- _WORK ORDER_
Report each line of the entries that contains the word "agent", copied in full.

[RECORDS FOR THIS EXERCISE Boundary: Start]

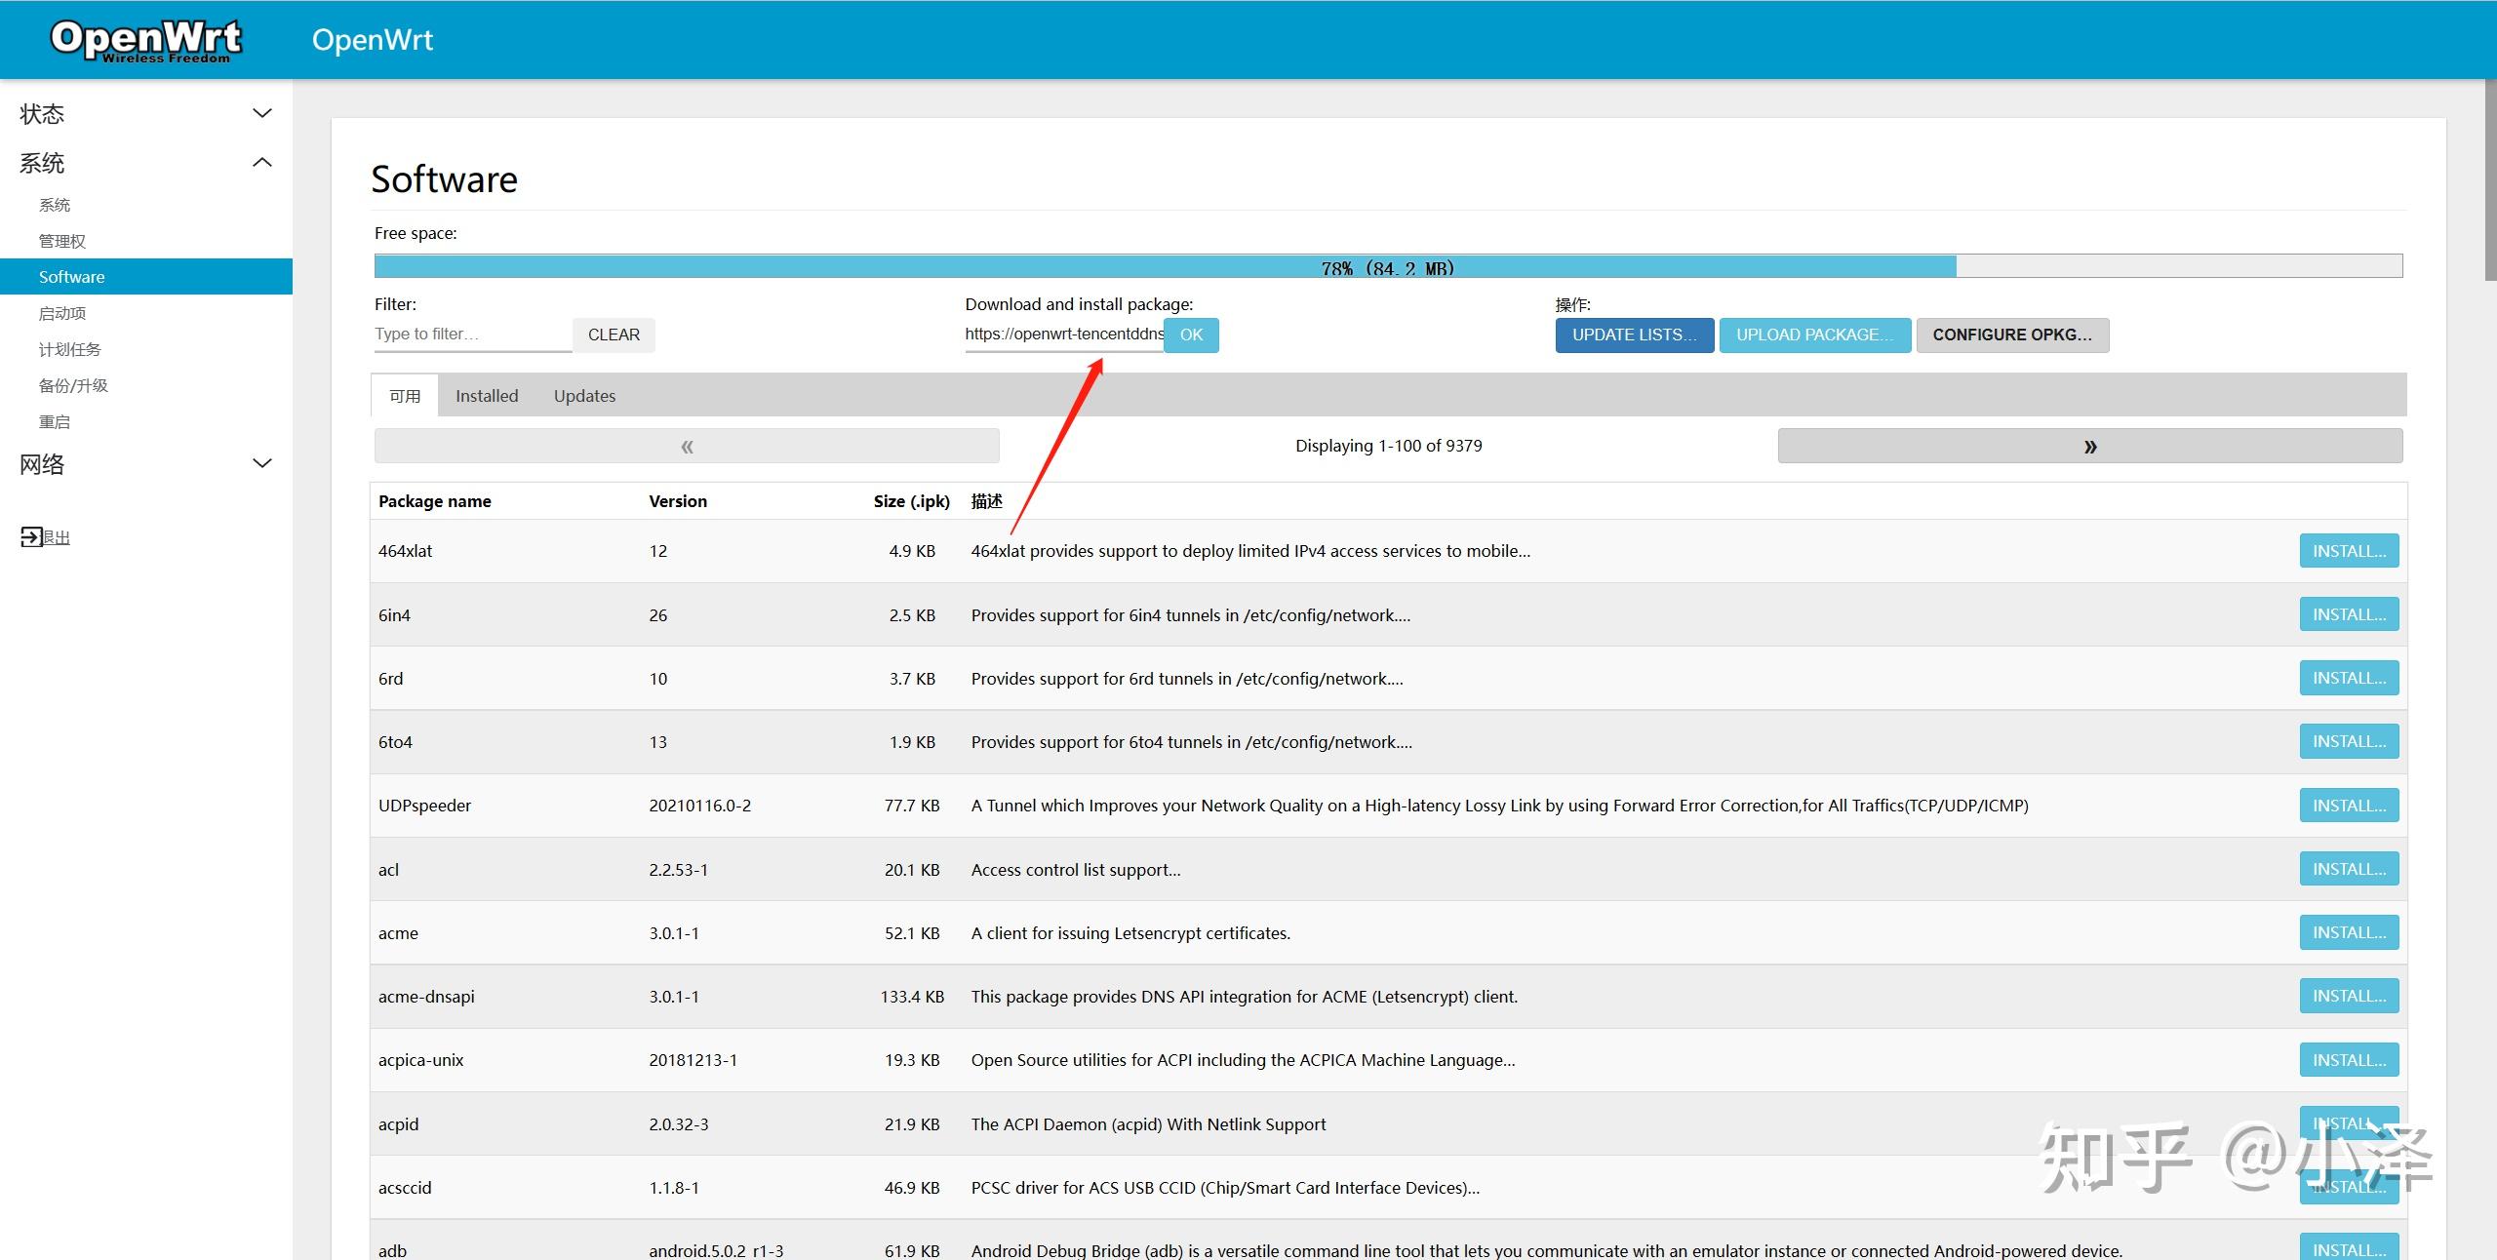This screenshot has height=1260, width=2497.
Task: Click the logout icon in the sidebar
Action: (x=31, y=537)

[RECORDS FOR THIS EXERCISE Boundary: End]
[RECORDS FOR THIS EXERCISE Boundary: Start]

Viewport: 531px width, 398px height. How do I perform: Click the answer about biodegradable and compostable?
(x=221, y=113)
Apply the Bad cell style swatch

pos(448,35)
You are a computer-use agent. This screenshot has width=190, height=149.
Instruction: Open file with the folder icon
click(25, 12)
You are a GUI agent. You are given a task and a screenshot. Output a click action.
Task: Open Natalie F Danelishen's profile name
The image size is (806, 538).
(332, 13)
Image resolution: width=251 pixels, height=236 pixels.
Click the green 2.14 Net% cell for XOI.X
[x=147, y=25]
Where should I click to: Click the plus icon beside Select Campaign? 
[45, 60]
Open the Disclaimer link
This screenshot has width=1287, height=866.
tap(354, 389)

[RECORDS FOR THIS EXERCISE Boundary: End]
[RECORDS FOR THIS EXERCISE Boundary: Start]

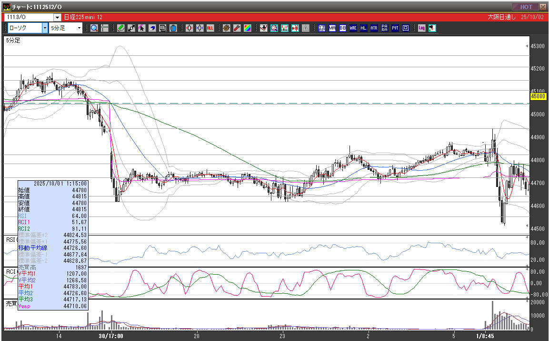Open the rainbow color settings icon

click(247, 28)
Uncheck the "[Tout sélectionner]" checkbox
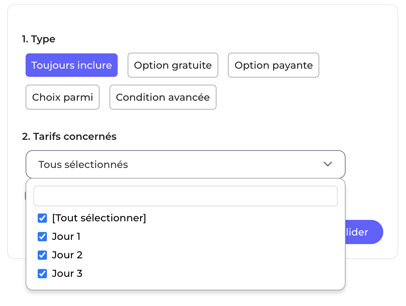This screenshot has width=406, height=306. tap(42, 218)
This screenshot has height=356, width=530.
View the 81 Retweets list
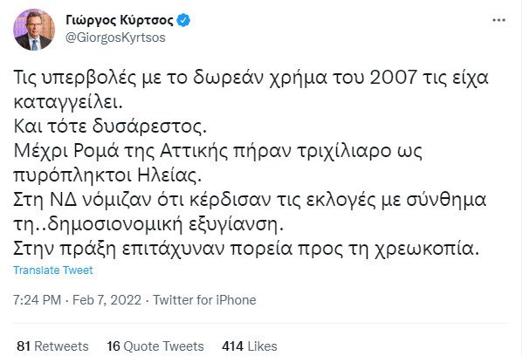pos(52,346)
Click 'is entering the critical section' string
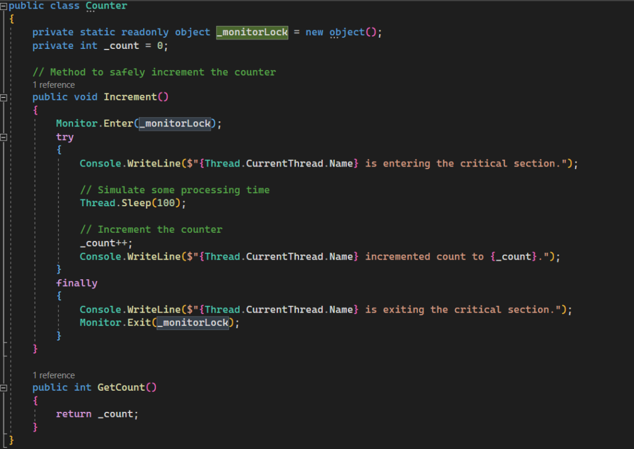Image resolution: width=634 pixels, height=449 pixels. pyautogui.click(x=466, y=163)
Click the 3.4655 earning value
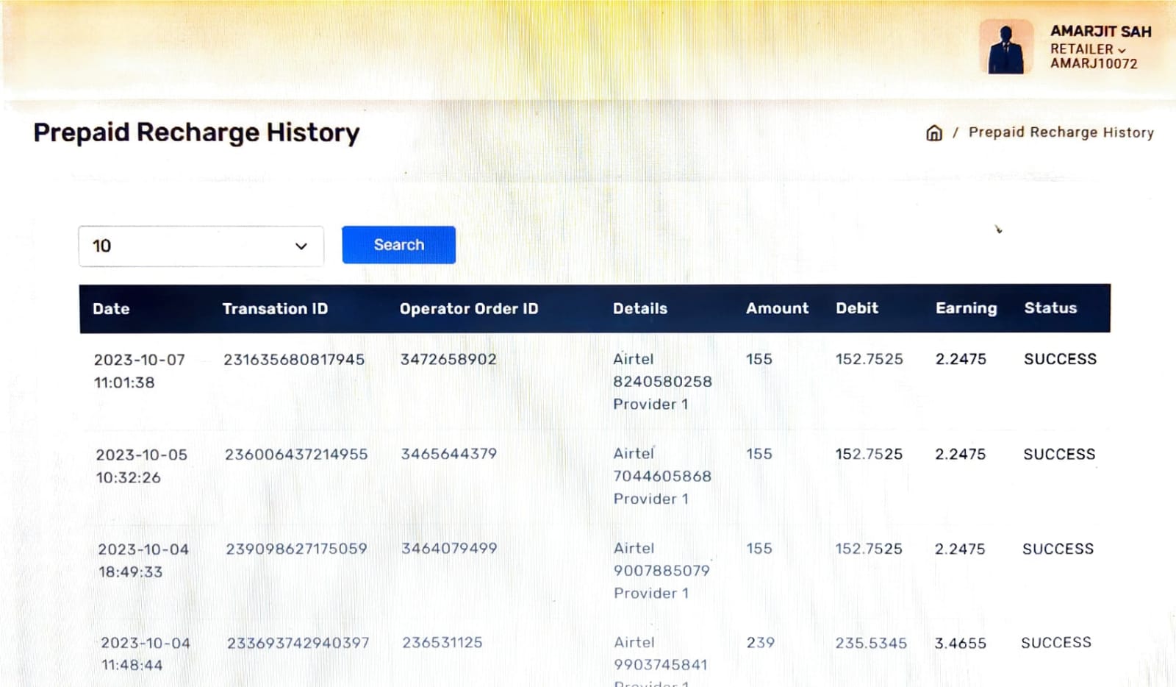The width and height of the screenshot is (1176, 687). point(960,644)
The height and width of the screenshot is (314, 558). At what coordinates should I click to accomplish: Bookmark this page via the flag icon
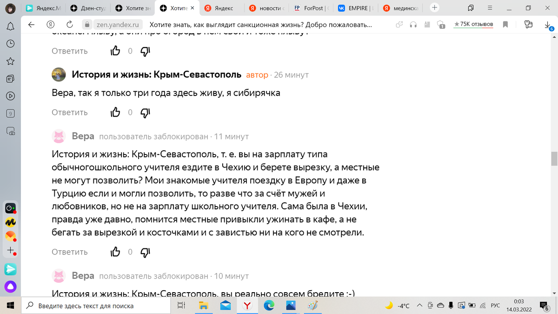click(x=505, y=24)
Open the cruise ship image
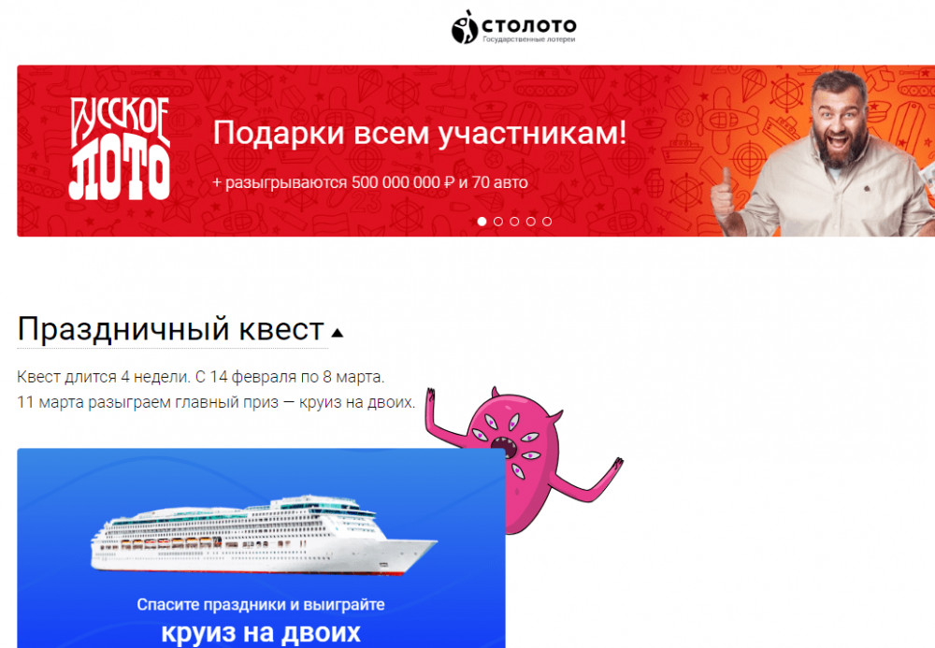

[RECORDS FOR THIS EXERCISE Boundary: End]

- _YOUR RESPONSE_
You are a computer-use agent. This screenshot has width=190, height=149.
You are a GUI agent. You are given a task and a screenshot. Output a click action.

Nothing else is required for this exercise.